---------- RECORDS PROVIDED

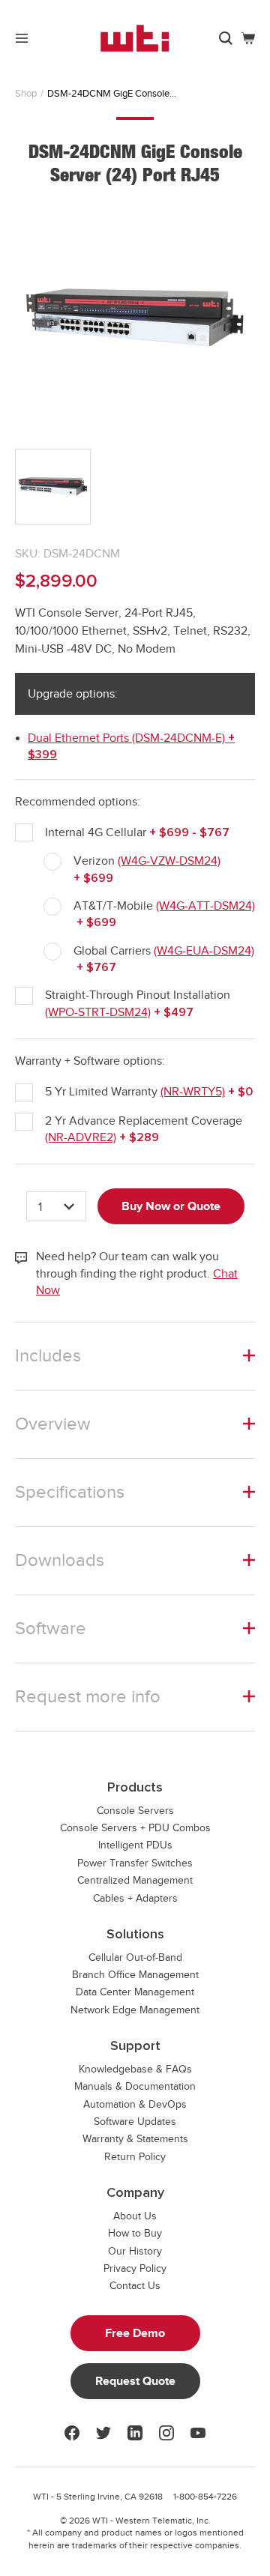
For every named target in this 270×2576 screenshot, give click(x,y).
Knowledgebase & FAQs (135, 2069)
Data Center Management (135, 1992)
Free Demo (135, 2333)
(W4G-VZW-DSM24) (169, 861)
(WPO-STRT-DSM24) (98, 1012)
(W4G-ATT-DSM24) (205, 906)
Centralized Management (135, 1880)
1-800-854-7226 (205, 2496)
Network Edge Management (135, 2010)
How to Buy (135, 2233)
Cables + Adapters (135, 1898)
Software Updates (135, 2121)
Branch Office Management (135, 1974)
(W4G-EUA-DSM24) (204, 951)
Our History (135, 2251)
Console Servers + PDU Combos (135, 1827)
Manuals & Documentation (135, 2086)
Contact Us (135, 2285)
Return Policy (135, 2156)
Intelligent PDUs (135, 1845)
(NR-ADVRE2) (80, 1137)
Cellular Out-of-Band (135, 1957)
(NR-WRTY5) (192, 1091)
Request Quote (135, 2381)
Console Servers (135, 1810)
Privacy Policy (135, 2268)
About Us (135, 2216)
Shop (26, 93)
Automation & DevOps (135, 2104)
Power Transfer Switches (135, 1863)
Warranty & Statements (135, 2138)
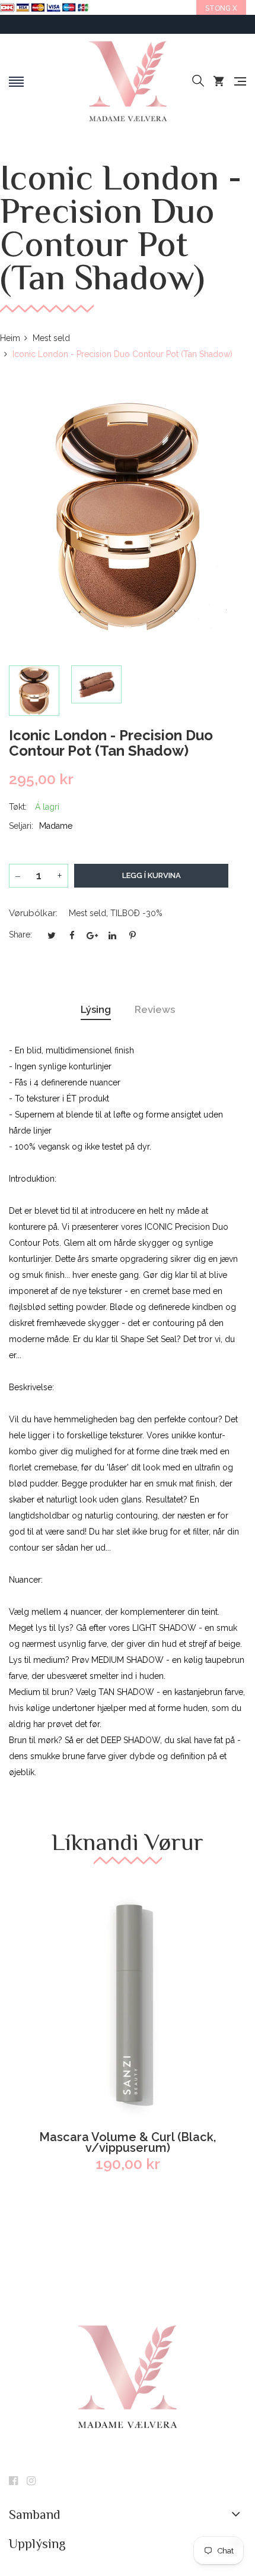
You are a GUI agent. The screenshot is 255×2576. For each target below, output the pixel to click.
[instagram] (31, 2481)
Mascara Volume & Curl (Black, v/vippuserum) (127, 2142)
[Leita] (198, 81)
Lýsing (96, 1009)
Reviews (155, 1009)
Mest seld (87, 913)
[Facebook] (13, 2481)
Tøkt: (18, 807)
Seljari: (21, 826)
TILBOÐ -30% (136, 913)
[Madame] (127, 81)
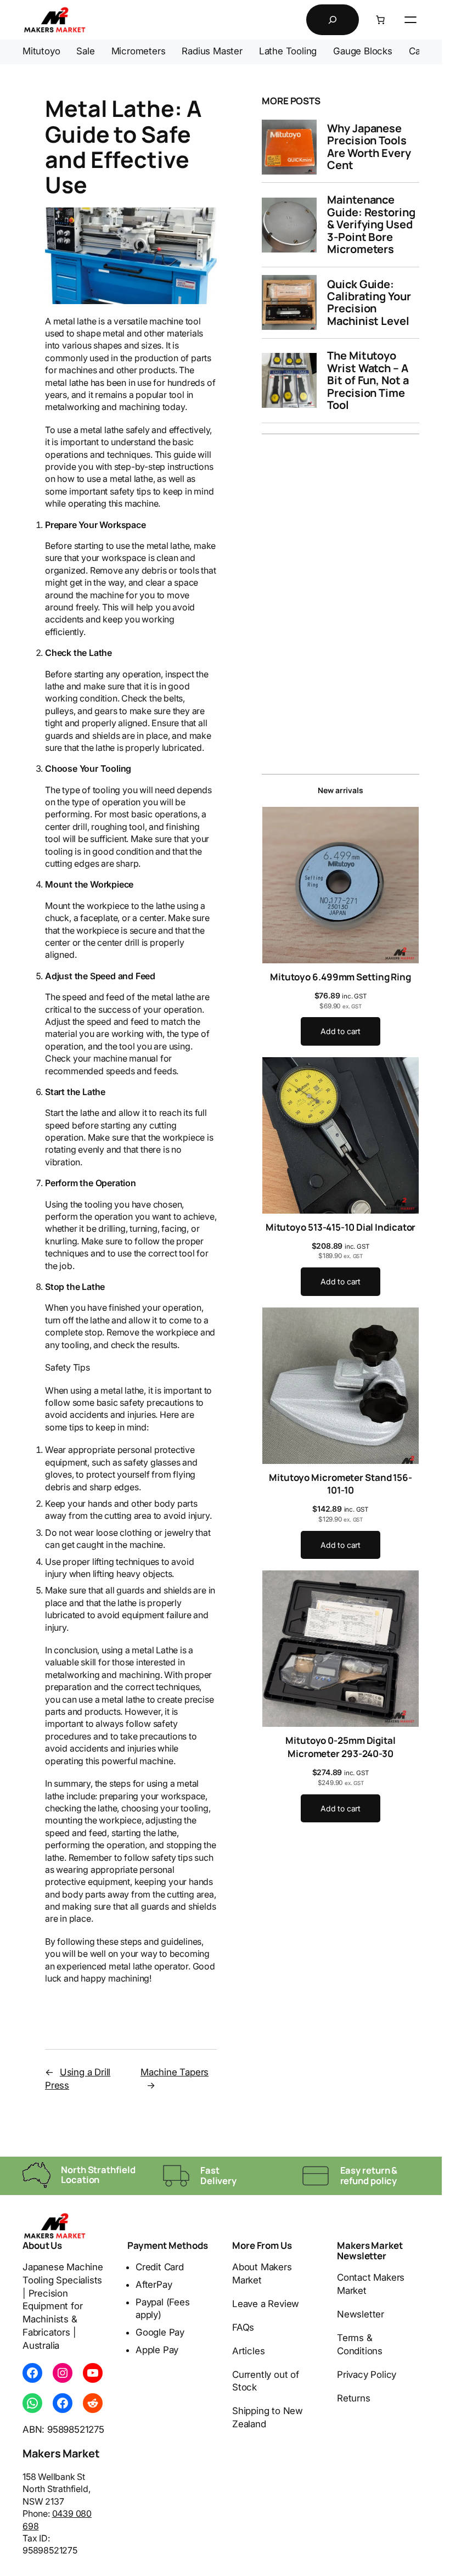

--------------------

Search the entries above for the word "screenshot" and copy each line where it appears.

**ANSWER SECTION**.
For every named target in this 270×2576 screenshot, give click(x,y).
You are a GUI agent. The screenshot is 255×2576. For each target below, output the pixel to click.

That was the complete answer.